I really hated early in transition the way I went from tolerating the wrong pronouns (in pre-transition) to feeling like no pronouns worked for me - if someone used my "preferred" pronouns (she/her) it felt like they were just being polite. (I wanted to be a woman, not be coddled in my delusions and politely referred to as a woman while nobody actually sees me as a woman.)
On the other hand, if someone used a different pronoun it felt like they were being either impolite, forgetful, or outright hostile. Before transition it was easier to just swallow the he/him and remain under the cover of being "normal" - but after transition it was like I "ruined" my gender and my gender was never "right", and no pronoun felt safe or appropriate.
After a year and a half of estrogen injections, my body has changed enough to fit within cis standards for a woman, even though I can't see it myself. The estrogen, and of course all the immense amount of work I have put into trying to pass (voice therapy, skin care routine, diet, exercise, education on fashion and makeup, etc.).

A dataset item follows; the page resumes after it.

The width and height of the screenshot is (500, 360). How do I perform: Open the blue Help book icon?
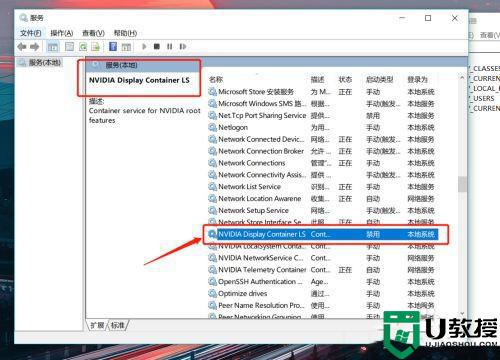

It feels weird now, like I'm no longer "trans" in the same way because I am gender conforming enough now. So instead of being overtly trans, my transness is a hidden flaw in my gender, something only a small number of people can see (usually only other trans people), and which is lying there waiting to undermine my womanhood for anyone who notices.
I don't know what your gender goals are, but I really feel for non-binary folks whose gender expressions fall outside of what is commonly accepted, it is just so hard to get "seen" correctly by people when you are trans.
It's fine for you to conform and set those goals for yourself, but please don't put that on others. Not passing doesn't make a person nonbinary.
Yeah, I don’t pass but I’m definitely binary. My goal isn’t even to pass (though if I could it would be nice, but there’s so much medical shit wrong with me it prolly won’t happen), but is to stay alive, safe, and respected in that order.
Sorry, I never meant to imply OP is non-binary - I just wanted to be sensitive and not assume they were binary; additionally I was thinking about how rough it is to live as a gender non-conforming person, esp. for some non-binary folks whose gender expressions and identities don't fit in society (and how that will always be true for them, it's not a rough stage that might end, as it can be for some binary trans folks early in their transition - that's just life for them, what is authentic to them is what creates friction in society, and that really sucks).
Not passing is entirely separate from identity, and identity can be quite separate from expression, too. Some trans women are binary but never medically or socially transition, their expression conforms to cis male norms their whole lives - but they're still women, for example.